Not to get off topic.... but this is a sore subject for me, I was recently told by a professor of mine that it might help if I "let down my hair, put on some makeup, and wear a skirt" this comment was given as some possible "improvements" I could make to help me fair better in a academic competition. That comment was both extremely unprofessional, but also a reminder of the crappy little things that women have to deal with on a daily basis..... wear what you want, so long as its respectful and fitting for the situation!


----------



## Double Barrel BB (Mar 27, 2006)

Chrisw said:
			
		

> It somewhere and I will have to find it, says something about a woman not wearing clothes that pertain to a man. BUT, you have to remember, there were no pants when the Bible was written, everyone wore robes. Im sure there was a difference in the mens and womens robes, that being said, if you cant tell a woman is woman or a man is man by the way they dress, something is wrong. When God made the new covenant, he said he would write the words in our hearts and minds (not a quote), that being said, we know what is acceptable dress and not, its called instinct, conviction and a lost sinner coming in does not have that same conviction that a 30 year member has and needs to be taught and shown an example of and let the Lord deal with them. No-one should step forward and tell a person how to dress as long as they are decent and things are covered up. Remember, nature itself will teach you on some things.



Chris,

Deuteronomy 22:5
5 The woman shall not wear that which pertaineth unto a man, neither shall a man put on a woman's garment: for all that do so are abomination unto the LORD thy God.

The preacher from south georgia said there was a passage in the bible and I think we even turned to it but I cannot remember it right now, but it has something to to with, "letting down" of a garment for women and a "bringing up" of a garment for a man.
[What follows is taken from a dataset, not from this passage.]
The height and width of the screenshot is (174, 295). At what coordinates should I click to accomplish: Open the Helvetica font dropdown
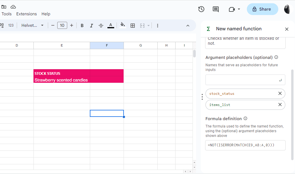click(x=32, y=26)
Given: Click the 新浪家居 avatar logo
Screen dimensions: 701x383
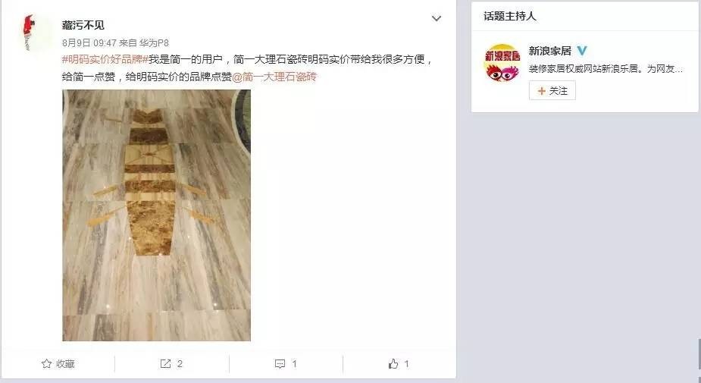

He was saying that this "letting down" meant it was a dress.

I don't agree with him! We have family in South Georgia and we go down to visit about once every couple of months and this has been a big debate in the church ever since the new preacher put in the bullatin a dress code for anything that goes on at the church.

The last time we were down, the sunday school class that we attend there is taught by the preacher and it mainly consist of college age students and married couples up to age 40. Well to make a long story short everybody is not happy with the new"dress code" and it actually came down to a screaming match between some members and the preacher in that sunday school class. I did not say anything because I am not a member there now. This new preacher has a long hard road ahead of him because there are bigger problems in the church than dress code. It seems like he is trying to avoid the big problem by tackling little ones...

He actually went as far as to say in the sunday school class that if anyone can proven to him that it is not against the Bible for a woman to wear pants that he would go and buy his daughter and wife some pants to wear. But he said the argument has to be biblical. 

I think it is eventually going to make people leave the church, unless he backs down...

DB BB


----------



## DCHunter (Mar 27, 2006)

Darcy said:
			
		

> Here is my take on it... I agree with Arrow3's Girl in that it is much easier and more comfortable to wear dress pants, or a pant suit... especially when you're expected to be active (in the daycare or where ever).  I think a woman should be 'decent' in more than just the church setting.. too many girls, and woman, are dressing inappropriately just going out in public!
> The traditional image of a woman wears dresses and skirts. But at the same time, the expectations of a woman have drastically changed, and therefore the wardrobe of a woman has also shifted.
> 
> Not to get off topic.... but this is a sore subject for me, I was recently told by a professor of mine that it might help if I "let down my hair, put on some makeup, and wear a skirt" this comment was given as some possible "improvements" I could make to help me fair better in a academic competition. That comment was both extremely unprofessional, but also a reminder of the crappy little things that women have to deal with on a daily basis..... wear what you want, so long as its respectful and fitting for the situation!




I don't blame you for getting upset over that. That was totally inappropriate for him to say that.


----------



## Double Barrel BB (Mar 27, 2006)

Woodswalker said:
			
		

> Ok, y'all, my wife works outside the  home as does my daughter.
> 
> we've seen the word "decent" cast out several times as the standard to live by, and everyone who exceeds that definition is beyond the standard, and everyone who falls below that definition as below the standard.
> 
> So, for us old geezers, who have likely seen it all, what does "decent" mean, exactly?  in the English, of course.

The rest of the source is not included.